March 6 (UPI) — Cleveland Cavaliers star Kevin Love opened up about his mental health Tuesday in an essay for The Players’ Tribune.
Love, 29, said he suffered his first panic attack after halftime during a Nov. 5 game against the Atlanta Hawks.
“It came out of nowhere,” Love wrote. “I’d never had one before. I didn’t even know if they were real. But it was real – as real a broken hand or a sprained ankle. Since that day, almost everything about the way I think about my mental health has changed.”
“I’ve never been comfortable sharing much about myself. I turned 29 in September and for pretty much 29 years of my life I have been protective about anything and everything in my inner life. I was comfortable talking about basketball – but that came natural. It was much harder to share personal stuff, and looking back now I know I could have really benefited from having someone to talk to over the years.”
Love said he previously did not share personal things about himself with his family, best friends, or in public, but realized he needed to change that.
“If you’re suffering silently like I was, then you know how it can feel like nobody really gets it,” he wrote. “Partly, I want to do it for me, but mostly, I want to do it because people don’t talk about mental health enough. And men and boys are probably the farthest behind.”
The Cavaliers’ All-Star forward said he wasn’t sleeping well entering the 10th game of the season. He was also stressed out about family issues. The Cavaliers started with a subpar 4-5 record.
He sensed something was wrong immediately when he realized he was out of breath after the first few Cavaliers possessions. He had just four points in 15 minutes of first half action.
“After halftime, it all hit the fan. Coach Lue called a timeout in the third quarter. When I got to the bench, I felt my heart racing faster than usual. Then I was having trouble catching my breath. It’s hard to describe, but everything was spinning, like my brain was trying to climb out of my head. The air felt thick and heavy. My mouth was like chalk. I remember our assistant coach yelling something about a defensive set. I nodded, but I didn’t hear much of what he said. By that point, I was freaking out. When I got up to walk out of the huddle, I knew I couldn’t reenter the game – like, literally couldn’t do it physically.”
“Coach Lue came up to me. I think he could sense something was wrong. I blurted something like, “I’ll be right back,” and I ran back to the locker room. I was running from room to room, like I was looking for something I couldn’t find. Really I was just hoping my heart would stop racing. It was like my body was trying to say to me, You’re about to die. I ended up on the floor in the training room, lying on my back, trying to get enough air to breathe.”
“The next part was a blur. Someone from the Cavs accompanied me to the Cleveland Clinic. They ran a bunch of tests. Everything seemed to check out, which was a relief. But I remember leaving the hospital thinking, Wait … then what the hell just happened?”
Love returned to the Cavaliers’ lineup two days later. The Cavaliers helped him find a therapist. At first he approached the appointments with skepticism before eventually coming around and having discussions about non-basketball topics including his grandmother.
Love later left a game early when the Cavaliers were playing against the Oklahoma City Thunder, due to an “illness.” League sources told ESPN that several Cavaliers players “challenged the legitimacy of Kevin Love’s illness” that forced him to leave the game early when the Cavaliers held a team meeting following the team’s loss. Sources told ESPN that Love told teammates about having another panic attack during the game against the Thunder during that meeting.

TASK REQUIREMENTS:
1. In the article on Kevin Love's panic attack, which team were the Cavaliers playing when he had his first one?
2. Copy out the article on Kevin Love's panic attack word for word, from "March 6 (UPI)" to "the Atlanta Hawks.".
You won't need the records.

RECORDS SUPPLIED:
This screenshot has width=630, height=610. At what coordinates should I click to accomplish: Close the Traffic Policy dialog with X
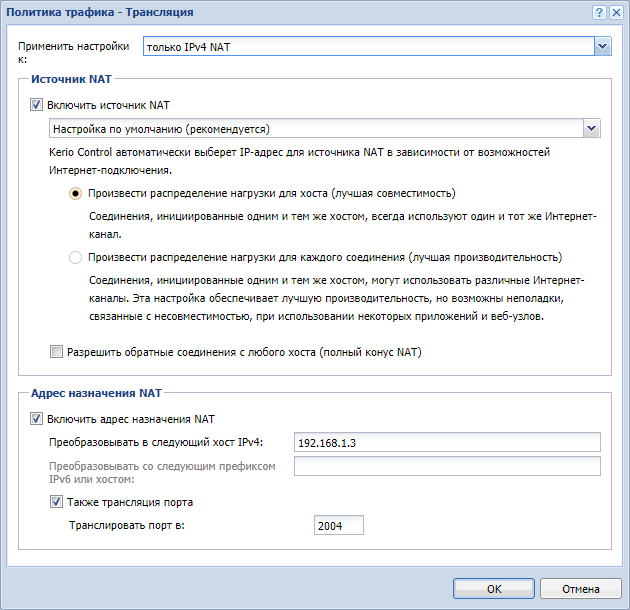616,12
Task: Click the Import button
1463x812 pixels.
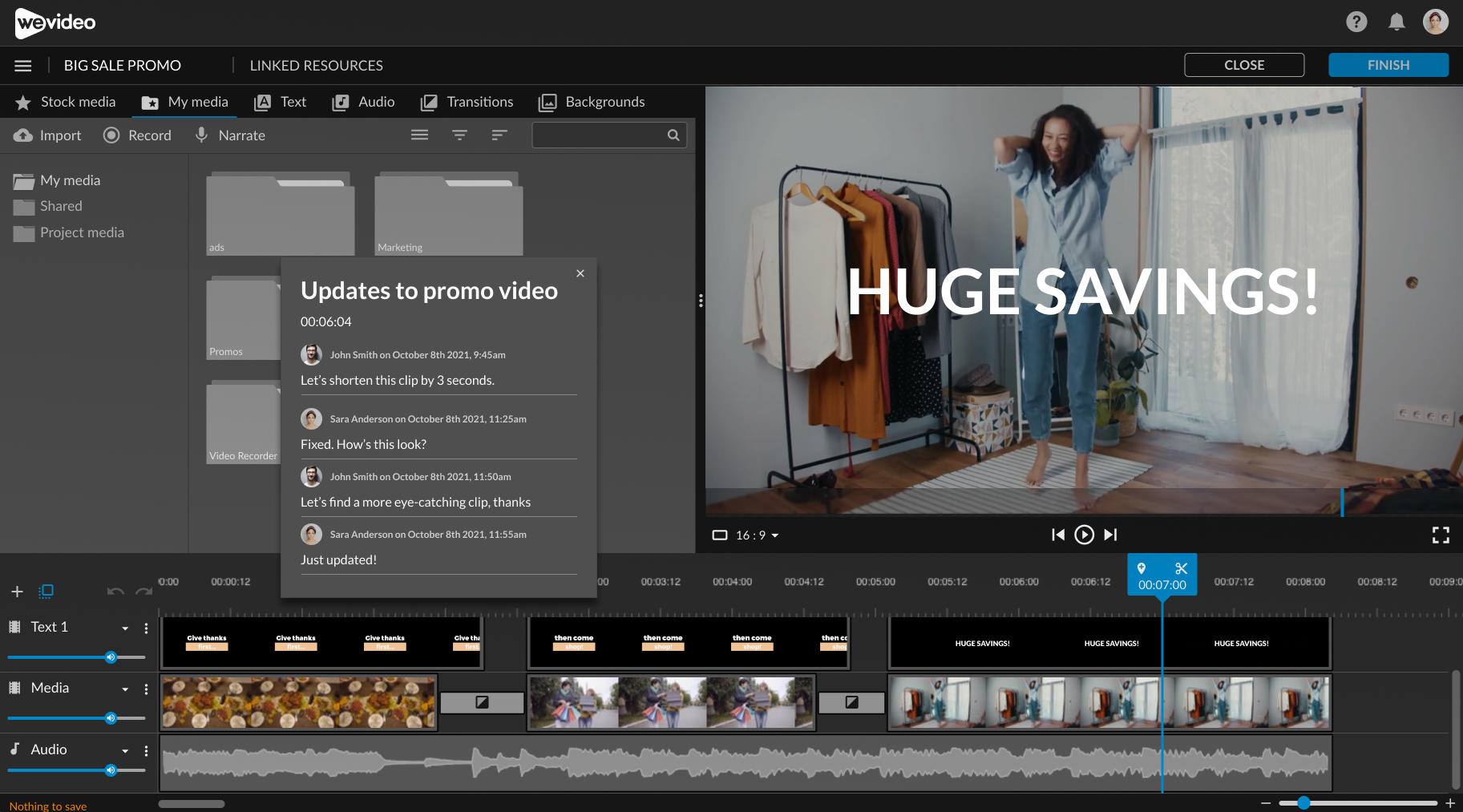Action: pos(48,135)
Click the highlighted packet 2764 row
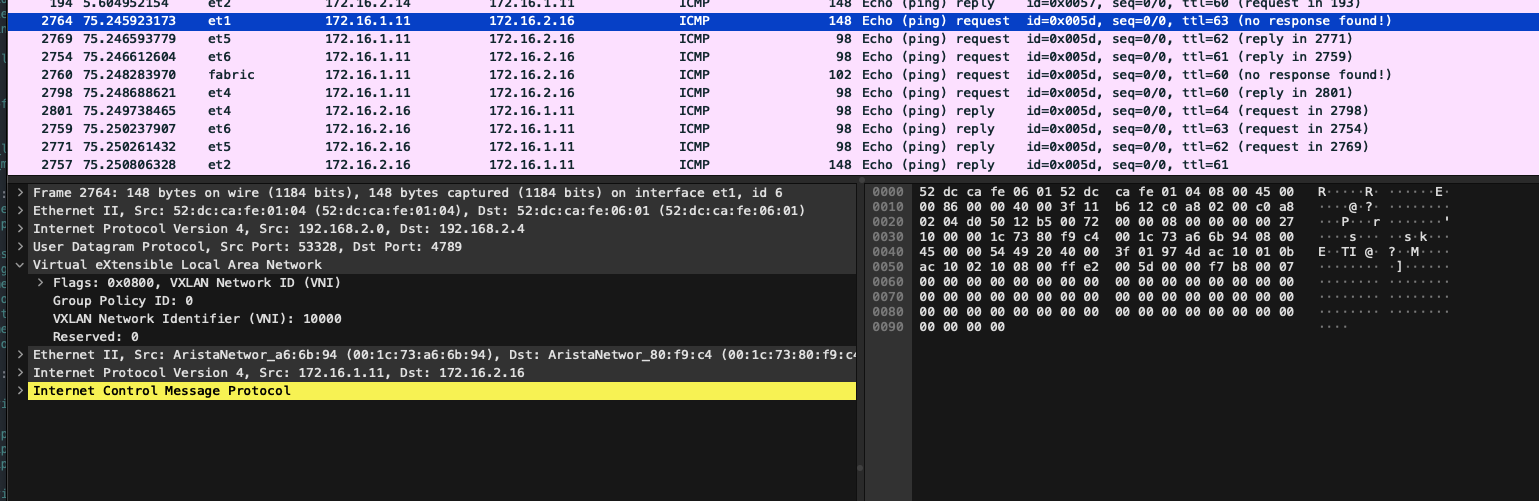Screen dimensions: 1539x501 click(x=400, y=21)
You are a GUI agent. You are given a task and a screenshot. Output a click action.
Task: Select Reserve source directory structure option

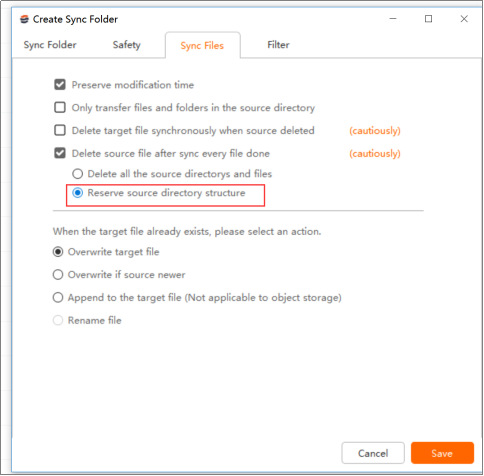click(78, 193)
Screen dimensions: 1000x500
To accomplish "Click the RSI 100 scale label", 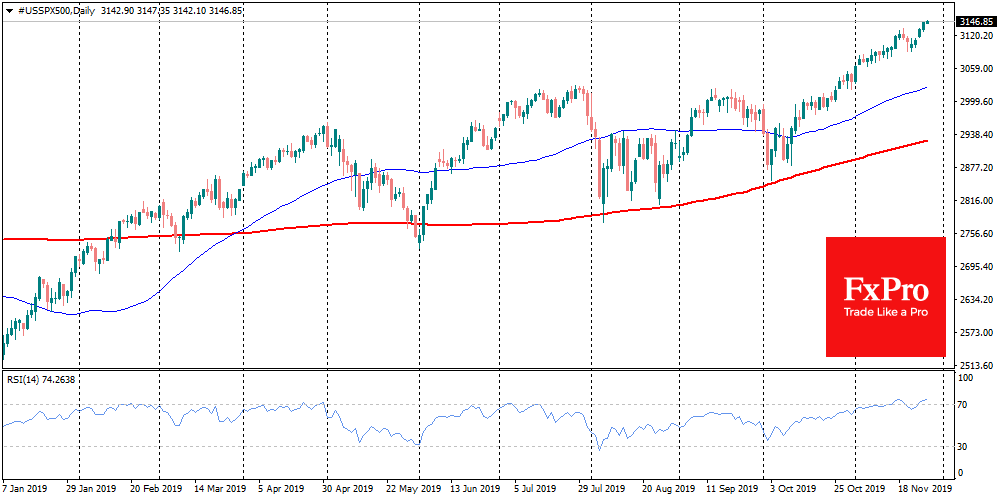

* * *

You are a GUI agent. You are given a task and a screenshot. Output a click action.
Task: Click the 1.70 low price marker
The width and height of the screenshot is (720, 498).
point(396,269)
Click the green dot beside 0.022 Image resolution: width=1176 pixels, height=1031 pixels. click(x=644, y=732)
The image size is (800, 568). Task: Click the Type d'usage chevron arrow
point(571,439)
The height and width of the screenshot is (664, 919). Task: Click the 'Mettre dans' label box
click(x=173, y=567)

SOLUTIONS BY TASK:
1. The Atlanta Hawks.

2.
March 6 (UPI) — Cleveland Cavaliers star Kevin Love opened up about his mental health Tuesday in an essay for The Players’ Tribune.
Love, 29, said he suffered his first panic attack after halftime during a Nov. 5 game against the Atlanta Hawks.